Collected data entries
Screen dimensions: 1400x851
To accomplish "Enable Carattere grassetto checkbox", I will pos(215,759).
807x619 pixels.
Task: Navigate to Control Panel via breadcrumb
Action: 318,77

* [Problem details]: Write out every line of the data again, exactly as it reads.

* [Response to the task]:
Screen dimensions: 1400x851
To accomplish "Enable Carattere grassetto checkbox", I will pos(215,759).
807x619 pixels.
Task: Navigate to Control Panel via breadcrumb
Action: 318,77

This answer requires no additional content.